SUPPLIED DATA:
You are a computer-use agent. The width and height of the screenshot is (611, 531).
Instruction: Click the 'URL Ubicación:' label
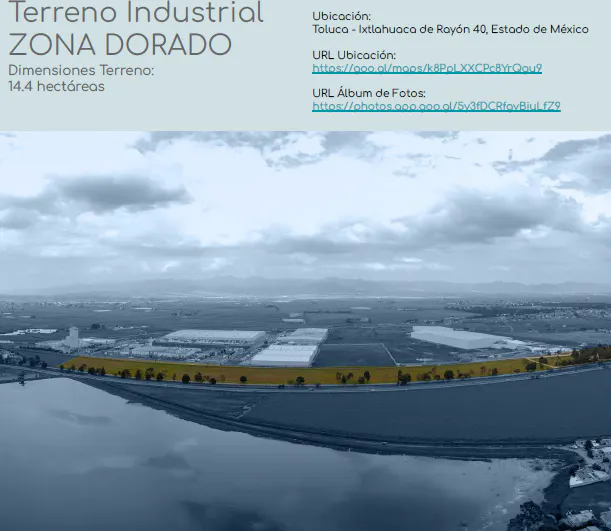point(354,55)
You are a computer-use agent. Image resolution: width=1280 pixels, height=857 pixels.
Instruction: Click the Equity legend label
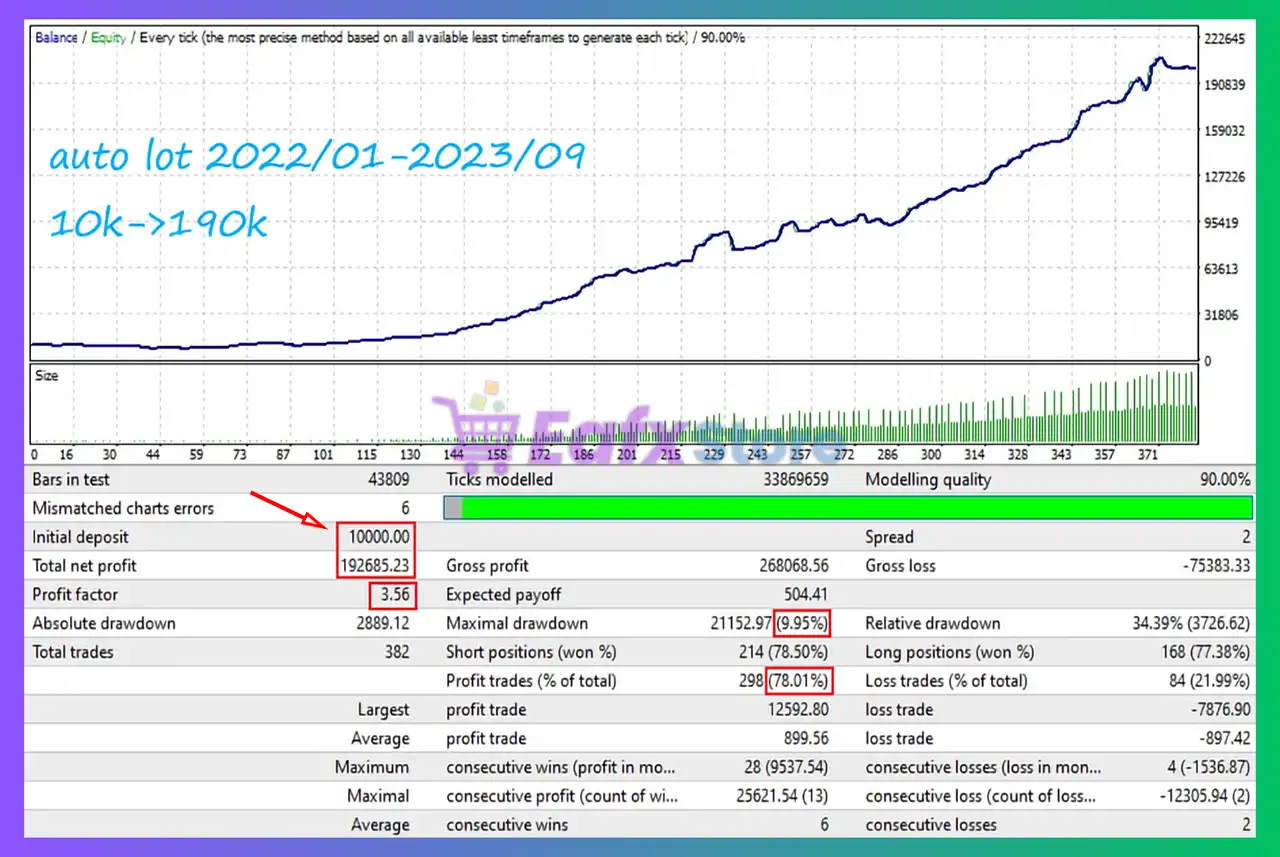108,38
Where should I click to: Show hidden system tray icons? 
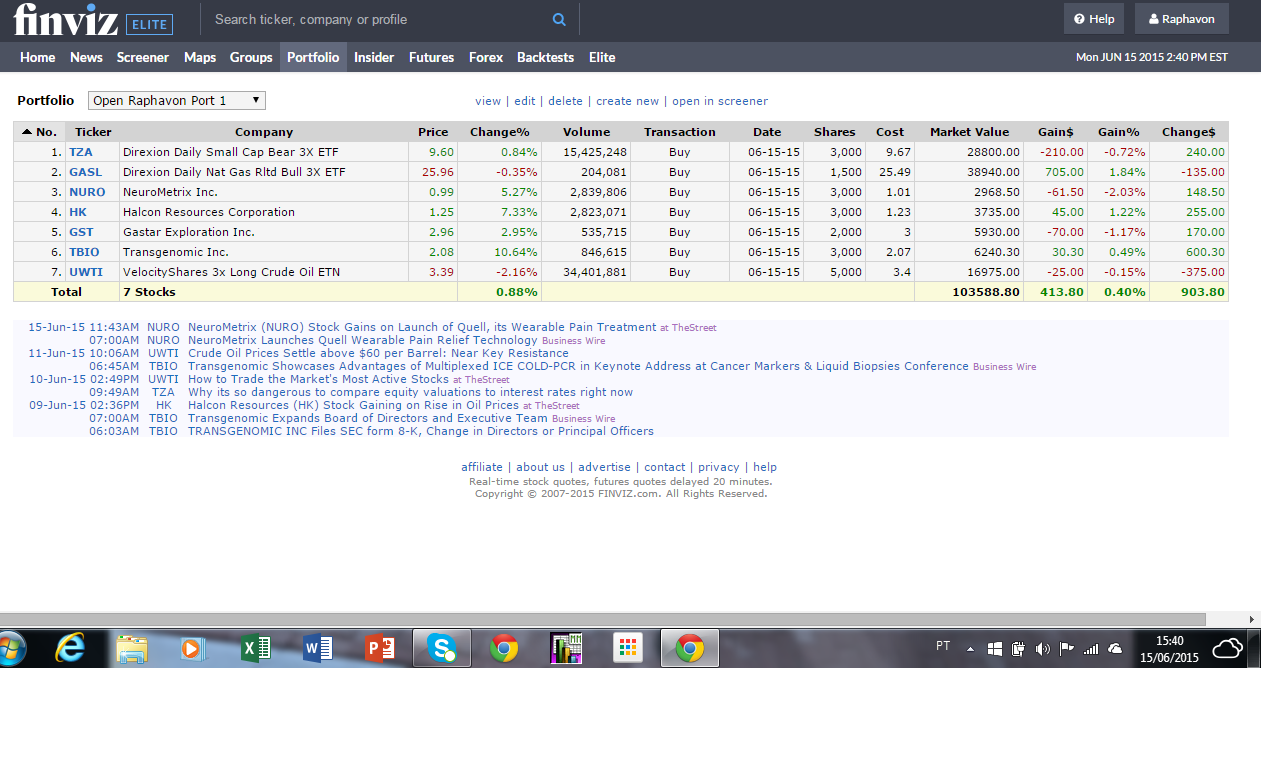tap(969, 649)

WHAT TO WORK ON: Can you give the listing above as a numbered list, leaving out blank lines and the pictures?

COMPLETE OUTPUT:
1. You are a computer-use agent. The width and height of the screenshot is (611, 531).
2. Instruction: Click the 'URL Ubicación:' label
3. point(354,55)
4. You are a computer-use agent. Image resolution: width=1280 pixels, height=857 pixels.
5. Instruction: Click the Equity legend label
6. 108,38
7. Where should I click to: Show hidden system tray icons? 
8. tap(969, 649)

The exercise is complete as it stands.